━━━━━ Material supplied

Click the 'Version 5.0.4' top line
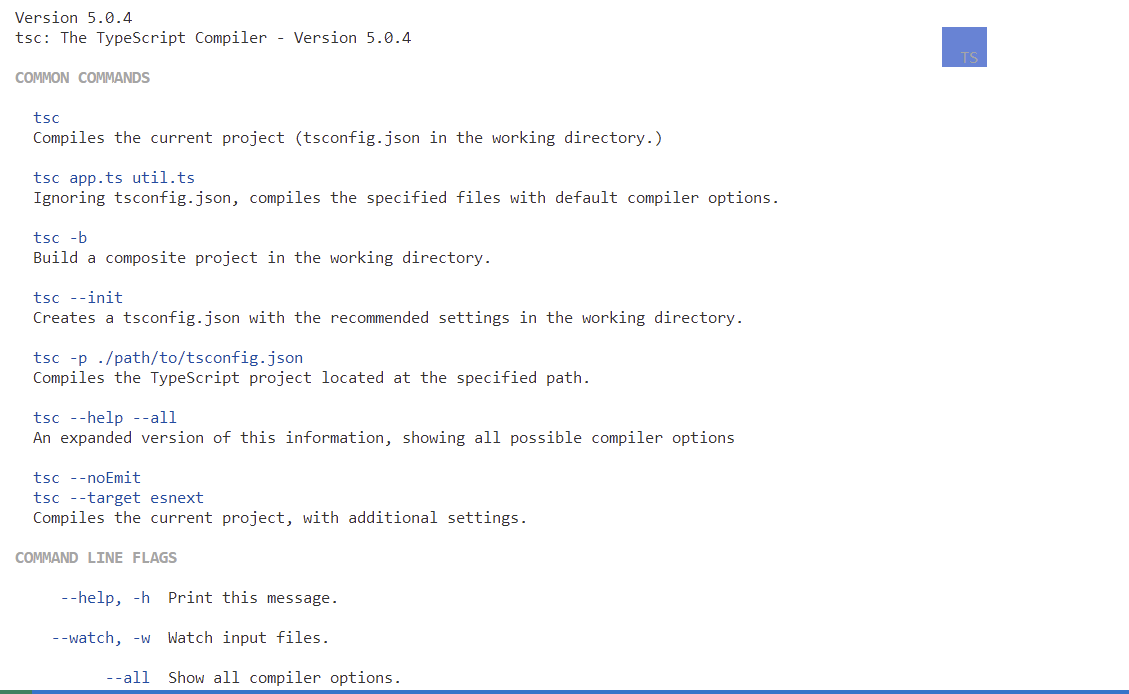This screenshot has height=694, width=1129. pos(73,18)
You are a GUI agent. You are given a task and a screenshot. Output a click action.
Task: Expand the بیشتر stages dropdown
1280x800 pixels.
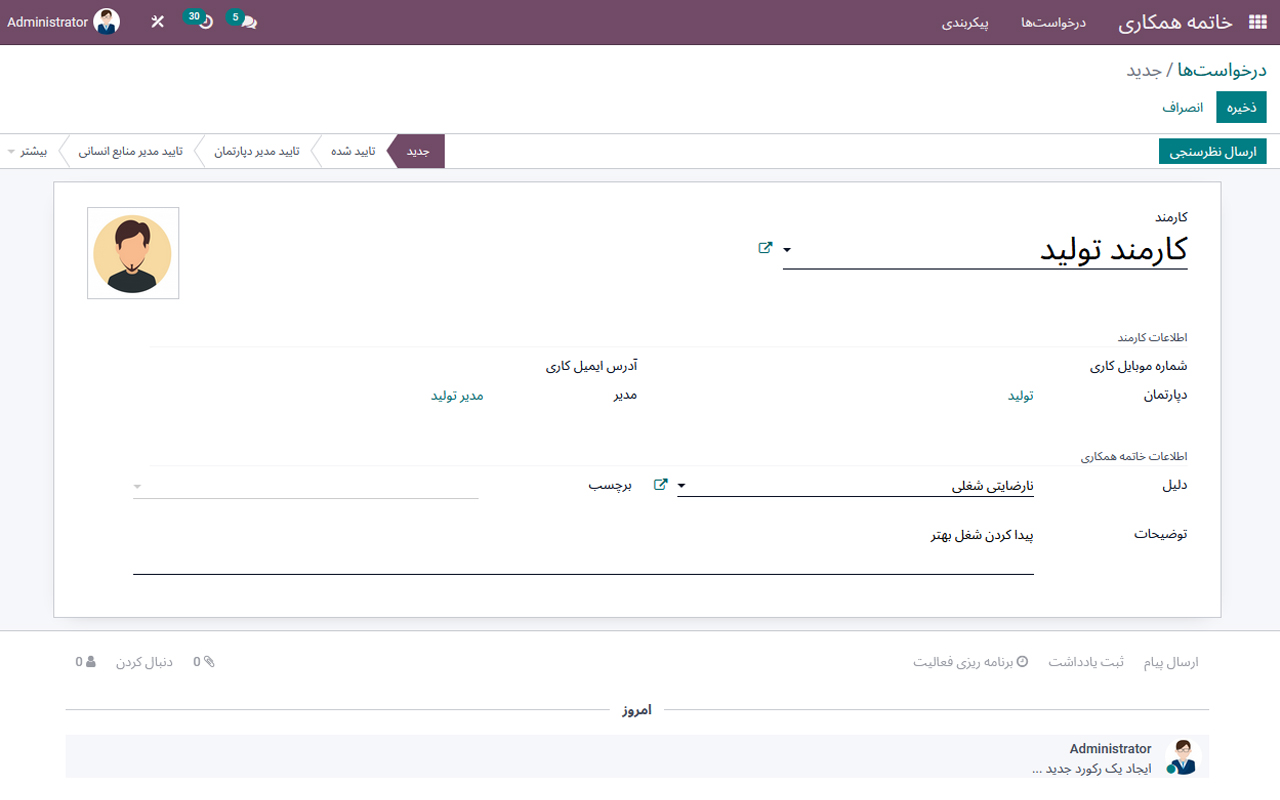[x=31, y=150]
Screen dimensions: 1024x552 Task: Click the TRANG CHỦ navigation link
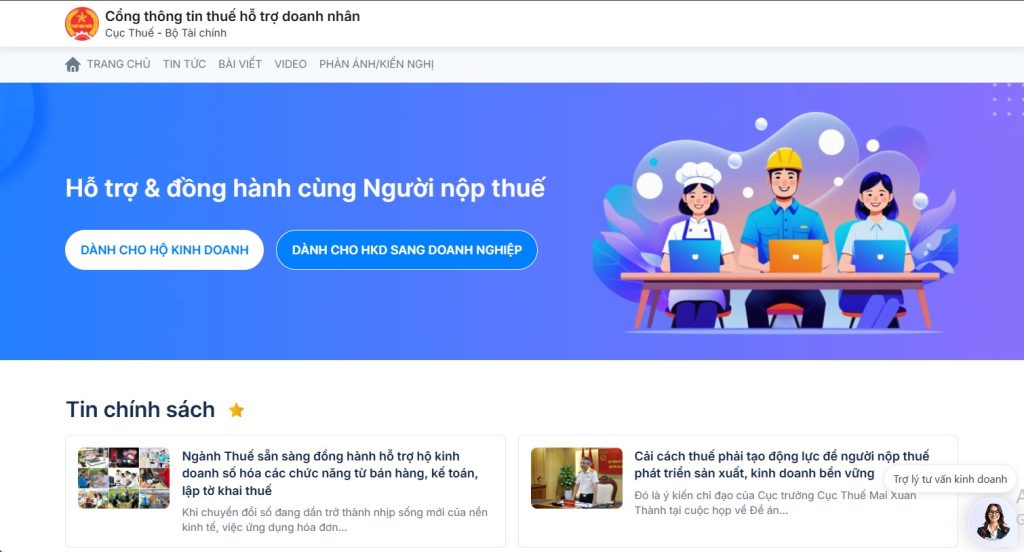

━━━━━━━━━━

◆ **Assigned task**: Write out, exactly and only, the lines from the one containing "Task: Expand the بیشتر stages dropdown" through the last line of the material above. Pictures do not go in the copy.

◆ **Your response**:
Task: Expand the بیشتر stages dropdown
1280x800 pixels.
[x=31, y=150]
Screen dimensions: 1024x552 Task: Click the TRANG CHỦ navigation link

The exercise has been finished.